BEGIN Dataset

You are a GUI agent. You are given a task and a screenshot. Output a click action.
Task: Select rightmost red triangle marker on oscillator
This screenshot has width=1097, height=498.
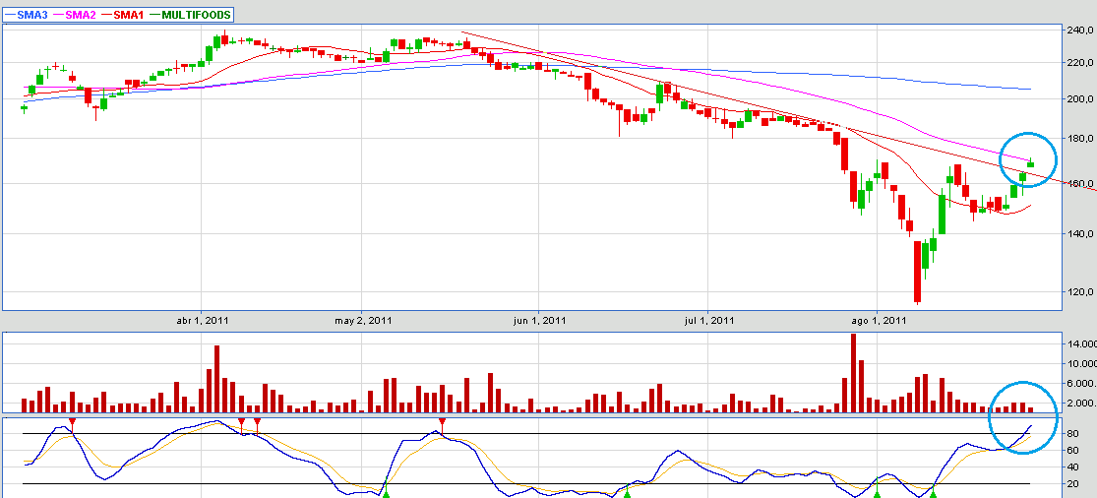(442, 422)
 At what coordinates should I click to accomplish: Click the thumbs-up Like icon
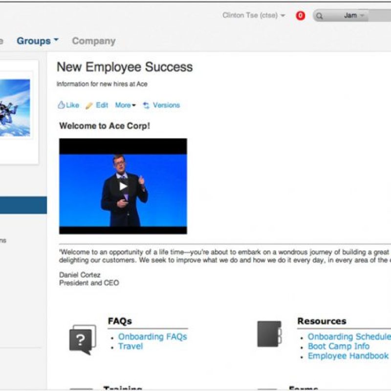point(61,105)
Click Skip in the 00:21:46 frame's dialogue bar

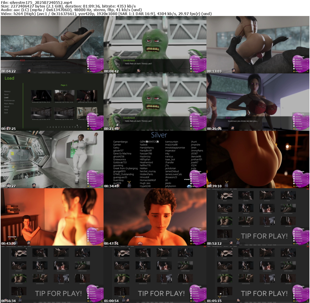148,130
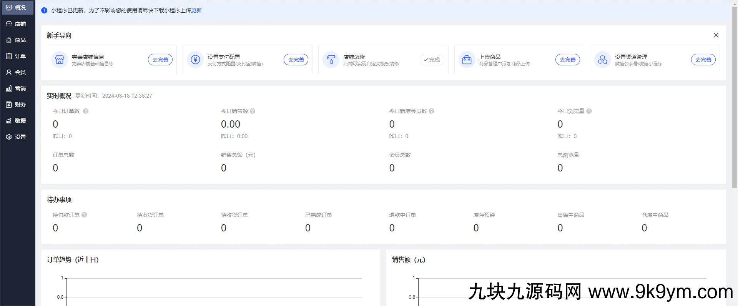
Task: Click help icon next to 待付款订单
Action: point(84,215)
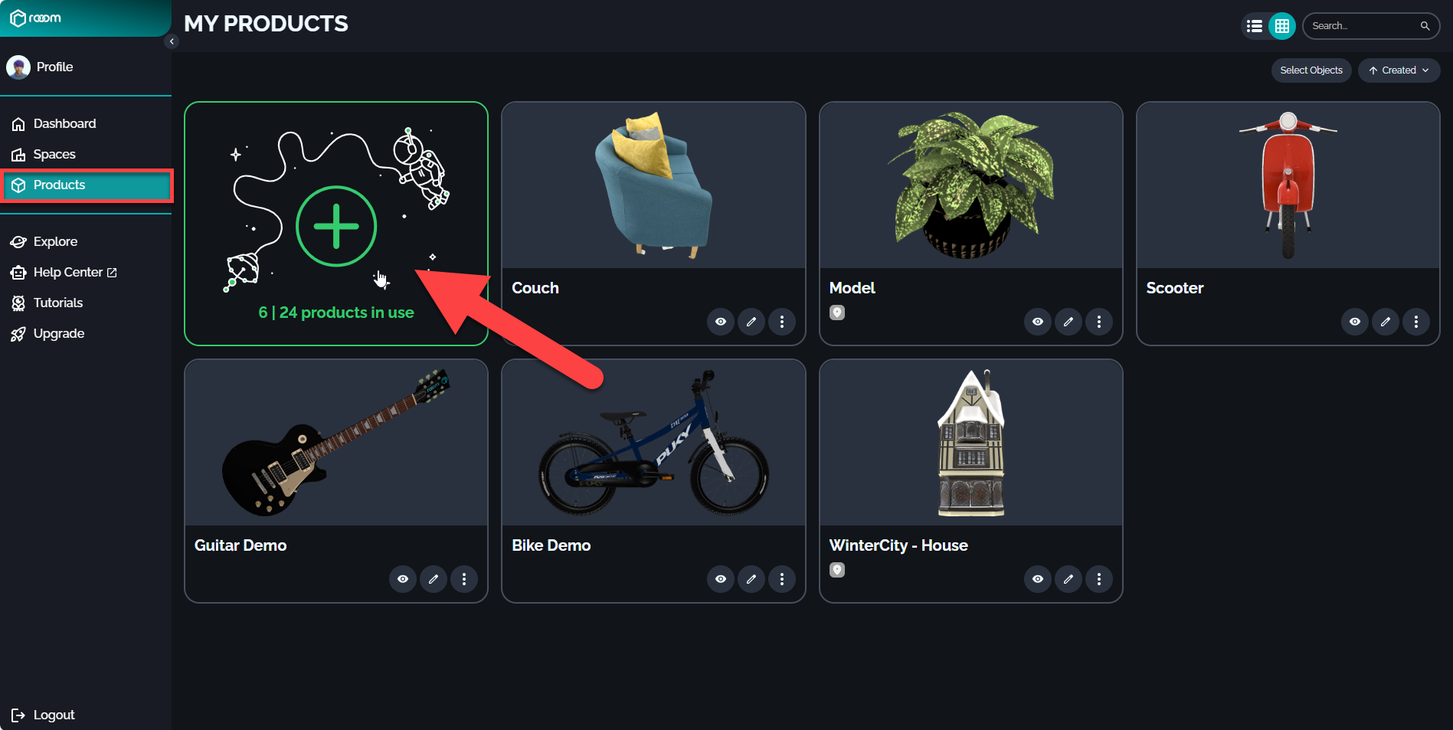
Task: Click the Select Objects button
Action: tap(1311, 70)
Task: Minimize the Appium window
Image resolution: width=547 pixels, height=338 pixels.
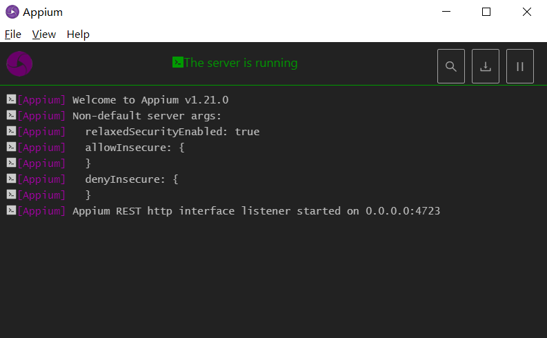Action: [446, 12]
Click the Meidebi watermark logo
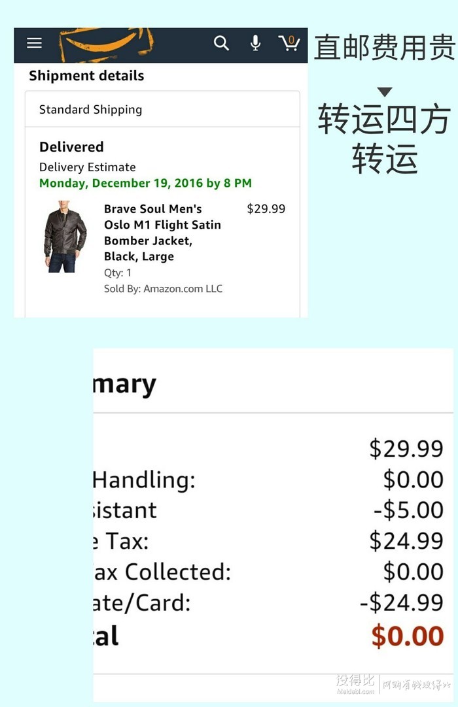Viewport: 458px width, 707px height. (x=355, y=684)
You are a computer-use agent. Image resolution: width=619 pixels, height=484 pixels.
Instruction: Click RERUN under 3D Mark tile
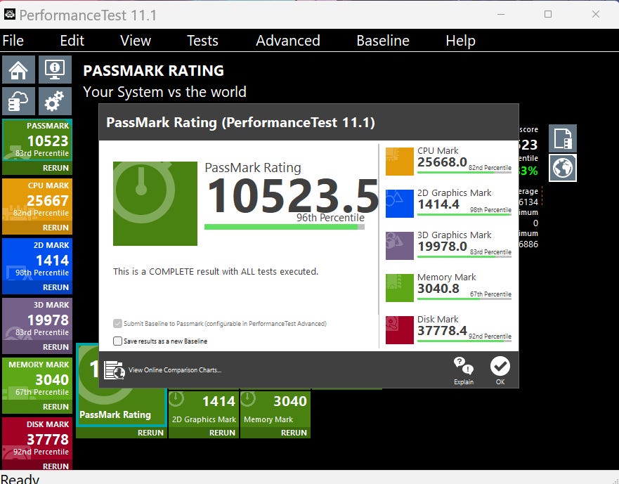tap(56, 347)
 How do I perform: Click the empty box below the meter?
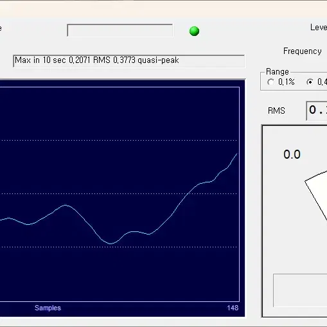(300, 290)
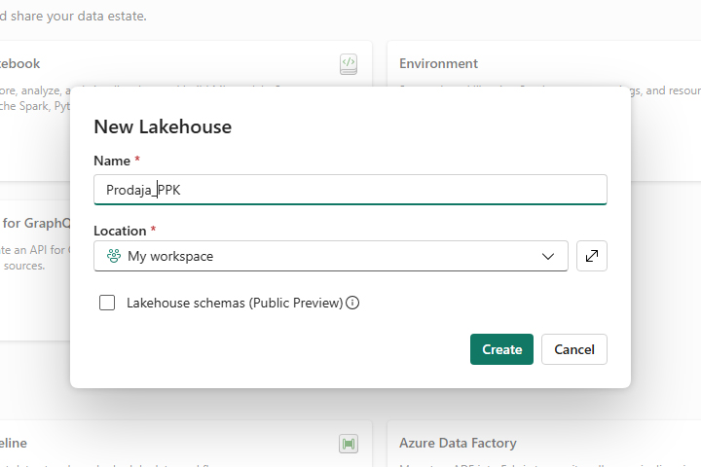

END Dataset

(What is needed)
Without the pictures, give all the records above again exactly.

(Reply)
You are a GUI agent. You are given a task and a screenshot. Output a click action.
Task: Select rightmost red triangle marker on oscillator
This screenshot has width=1097, height=498.
(442, 422)
 At what coordinates should I click to accomplish: Click the thumbs-up Like icon
point(61,105)
Click Skip in the 00:21:46 frame's dialogue bar

148,130
Task: Click help icon next to 待付款订单
Action: point(84,215)
Task: Click the Select Objects button
Action: tap(1311, 70)
Task: Minimize the Appium window
Image resolution: width=547 pixels, height=338 pixels.
Action: [446, 12]
Click the Meidebi watermark logo
Viewport: 458px width, 707px height. (x=355, y=684)
You are a computer-use agent. Image resolution: width=619 pixels, height=484 pixels.
Instruction: Click RERUN under 3D Mark tile
tap(56, 347)
 How do I perform: Click the empty box below the meter?
(300, 290)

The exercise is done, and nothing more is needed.